KERI: A more Performant Ledger for Trusted Identities

Securing the control of decentralized identifiers at the root with ambient verifiability

Carsten Stöcker
Spherity
11 min readJul 2, 2020

--

One of the fundamental problems of blockchain-based business models is that there are inescapable technical complexities at the root of every business decision. The complex relationship between decentralized identity and blockchains is no exception. This article sets out to explain why many functions of decentralized identity systems can be moved off-chain and onto a more lightweight consensus network called KERI, which will make the identity systems that use it simpler, more modular, easier to secure, and faster to scale. The explanation is unavoidably a little technical, but the business value is indisputable.

“I am thrilled that Spherity is contributing substantially to the implementation of the core KERI libraries being open-sourced through the Decentralized Identity Foundation. It has been a pleasure working with Carsten over the years on writing projects and I am glad to see this new project bring that collaboration into the practical realm.”
— Sam Smith, General Partner at Digital Trust Ventures and author of the KERI whitepaper

KERI: A way to lower infrastructure costs overall and allow greater trust in digital value chains — Photo by James Wainscoat

When blockchain is a problem, not a solution

There is an idea that circulates widely, particularly in the cryptocurrency press and the social media communities around it, which defines “decentralized identity” as a way of getting identity assurances “from and for” blockchains. According to this definition, the primary function of decentralized identifiers and credentials is to bind cryptocurrency addresses to real-life people more reliably.

At Spherity, we find this definition a little reductive and misleading. Instead, we like to say that although blockchain is a crucial ingredient, decentralized identity systems should treat each blockchain the way they treat any other silo, platform, or system. Open identity systems should stay agnostic to all silos and blockchains, treading lightly to keep all their options open and minimize their dependencies. Blockchain-style ledgers and DAGs are important infrastructural primitives, alongside other consensus networks, zero-trust clouds, and open protocols; all have their limits and are better suited for some use-cases than for others.

By most bearish interpretations of the GDPR, identifiers used by humans are Personally Identifiable Information (PII) insofar as they can be correlated. Depending on how optimistic or pessimistic you are about the mechanisms of correlation and tracking, even an identifier bound to a vehicle but controlled by a human could be PII by this logic. When DID documents for either a human or a privately-owned, -held or -used thing such as a vehicle, e-Bike, smart home appliance or smart meter are anchored on an immutable blockchain, it is still a matter of heated debate whether this anchoring is free from the correlation liability that risks these documents being classed as PII.

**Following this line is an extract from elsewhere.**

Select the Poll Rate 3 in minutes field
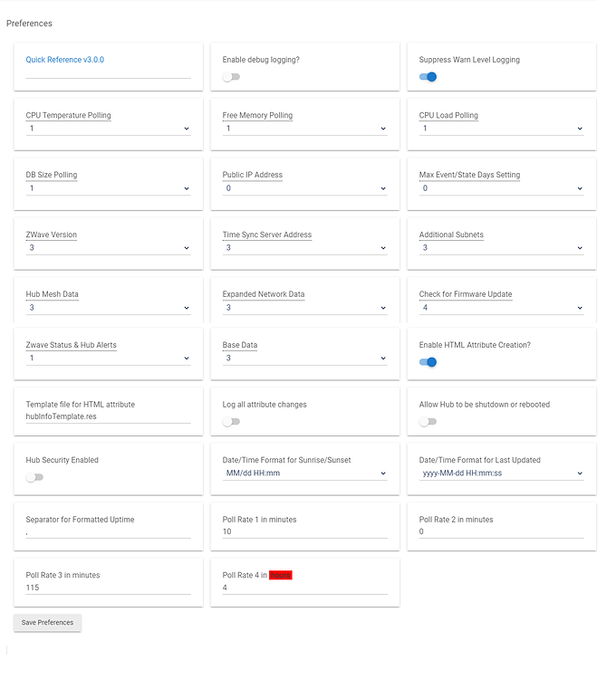The image size is (616, 679). pos(108,588)
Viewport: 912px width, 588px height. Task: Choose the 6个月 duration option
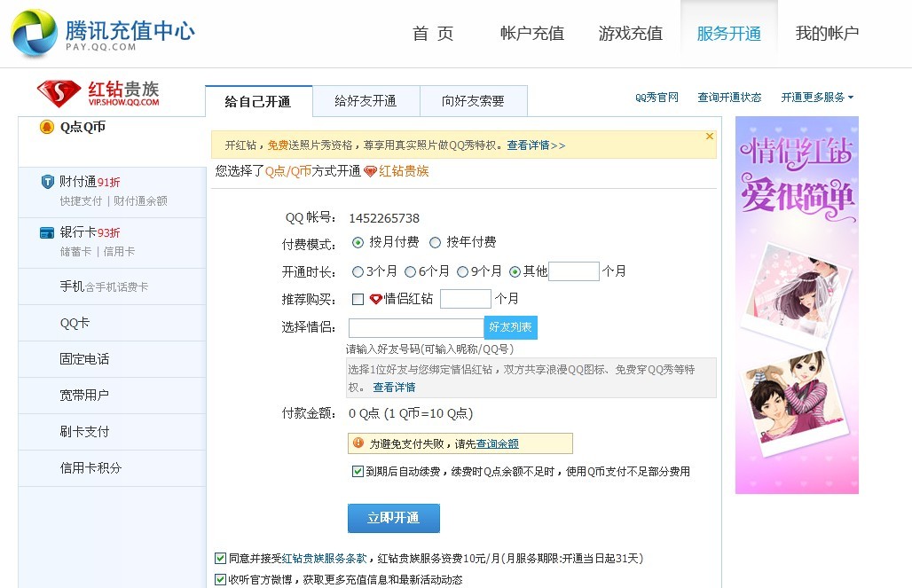pyautogui.click(x=411, y=271)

This article tries to overview some specific requirements of identity systems, particularly high-security enterprise identity systems, for which blockchains are too expensive, too complex, too hard to scale, and too slow-moving in their governance. Designing secure, performant systems, there are many pressing reasons not to rely too heavily on blockchains:

  • to avoid “vendor-lock-in” or infrastructural “sunk cost” calculations that can be just as limiting;
  • to outlive a blockchain that might fork for fail;
  • to strike a nuanced balance between mutability and immutability of key data;
  • to avoid forcing customers or business partners to share infrastructure costs which can be hard to predict and control.

Most importantly, however, blockchains are expensive and slow because they solve very hard engineering problems (the so-called “global double spend” and “global ordering” problems), which are universal in currency systems but rare in identity systems. In identity systems, we do not need global ordering. Decentralized identity systems just need a cryptographically secure local ordering of key rotation, identifier inception and configuration update events. This cryptographically secure ordering can be achieved with simple chained cryptographic data structures built upon very efficient and lightweight protocols. In identity systems, maximizing trust while minimizing immutability and correlation risk are actually the primary system-wide design challenges.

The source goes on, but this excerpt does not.